Sam Raimi, hacedor de obras maestras tempranamente jubilado por si mismo por quien sabe si algún maleficio, parece dedicarse a la producción de terror con un arma de doble filo: ese pasado del que ahora reniega domesticado. Sin embargo, el interés de las películas producidas por Raimi no es exclusivamente culpa mía, sino también de Robert Zemeckis y Joel Silver. O sea, de Dark Castle, esa astuta compañía que redimió los placeres culpables que se fabricaban por sistema (con la televisiva
Tales from the Crypt como producto cumbre) en base a conceptos molones: empezaron muy bien con
House of Haunted Hill y pronto se pasaron a lo rutinario, y algo de justicia poética hay en ello, por ser tan vulgares con William Castle supongo (
13 Fantasmas, Barco Fantasma) o por simplemente tocar el tema espectral, agotado desde siempre, si lo piensan bien. Y es con
La casa de cera que uno se reconcilia con el cine de terror definitivamente. Raimi venía de producir remakes asiáticos, que en el fondo son historias demoníacas sin demonios, de venganza sin sangre y de realizadores asiáticos sin identidad, por mucho que repitan secundarios y paisaje. No cuesta pues pensar en Raimi como un auténtico caníbal capaz de domesticarlo todo y puede que eso empezara con
Premonición, temprana muerte de su agudo sentido del fantastique que aún era capaz de potenciar a Katie Holmes.

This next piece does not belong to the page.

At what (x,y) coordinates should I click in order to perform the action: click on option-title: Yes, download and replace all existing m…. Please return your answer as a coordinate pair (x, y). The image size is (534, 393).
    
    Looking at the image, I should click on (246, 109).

El tebeo de Steve Niles y Ben Templesmith ha pasado también por una maldición que se intuye raimiana: un grandísimo high concept basado en la melancolía del trazo de Templesmith y en, evidentemente, la radicalización del color, que lejos de ser pretencioso proporcionaban un modesto y divertidísimo conjunto lleno de ideas brillantes con buen concepto. Nada más. Sin embargo, su plétora de secuelas termina por agotar mediante clichés lo que en realidad era una agradabilísima sorpresa sin mucho más que reseñar. Niles, que ahora trabaja con Bernie Wrighston, venía de adaptar al tebeo
Soy Leyenda de Richard Matheson: no podía salirle más clásica, en el mejor de los sentidos, su historia y así se sostenía, sin necesidad de secuelas que lo ampliaran. De hecho, la transformación final del sheriff Eben se narraba con un cierto eco mathesoniano: ahí están esa chica de sangre mixta con la que se encuentra Neville en la novela y muchas de las consideraciones que se desprenden después de su final.
David Slade es sin duda un director con muchas ínfulas, quizá la voz menos talentosa de la escuela del videoclip, que parecía deslumbrar algo con la película de abuelas para jóvenes que es
Hard Candy, que tiene su valor como nueva actualización (o mutación) del telefilm discursivo. Sus ínfulas se muestran en esas peleas entrecortadas en las que su fotografía ni siquiera ofrece una bella estampa o en esos primeros planos de caras bellísimas contrastando con la oscuridad del conjunto. Tampoco hay que olvidarse del atardecer de Alaska, lo más cerca que está el director de intentar medirse al talento de Templesmith y al tono cotidiano impuesto por Niles en su diseño de personajes.
Sin embargo hay un motivo para hablar de
30 días de Oscuridad, la película y es su condición de producto genérico rabiosamente contemporánea. Pese a ser un poco más digerible y refrescante, al fin y al cabo en estos días una película con vampiros en Alaska no puede ser mejor elección, queda confirmado que el mainstream se ha apoderado de géneros que habían gozado de genios radicales y producciones extrañas, delirantes. La
última adaptación de Soy Leyenda tampoco parece casual. Y también aquella presentaba unos vampiros zombificados, invirtiendo la jerarquía que usó Romero para componer su opus magna. En esta, la reinvención cafre del vampiro no podía ser, otra vez, más inadecuada, y ni siquiera un Danny Huston, con un antagonista que él sueña como una mezcla de Vito Corleone y los momentos spéedicos de Tony Montana, consigue darle algo de convencimiento a su icónico villano.
El cine comercial parece condenado a vulgarizar retales que antes se intuían y se admiraban como novísimos, libres. El clímax final, aún fiel al tebeo, parece mejor rodado en
Blade 2 de Guillermo del Toro y el concepto de Eben transformado da a la película un tono de heterodoxia superheroica que ni siquiera es explorada y nos hace echar mucho de menos
Eclipse Total (la buena). Slade ya ha desaprovechado un montón de situaciones carpenterianas y el film termina sin más anécdota. ¿Es la vampirización del cine de terror un buen destino para sus clásicos monstruos?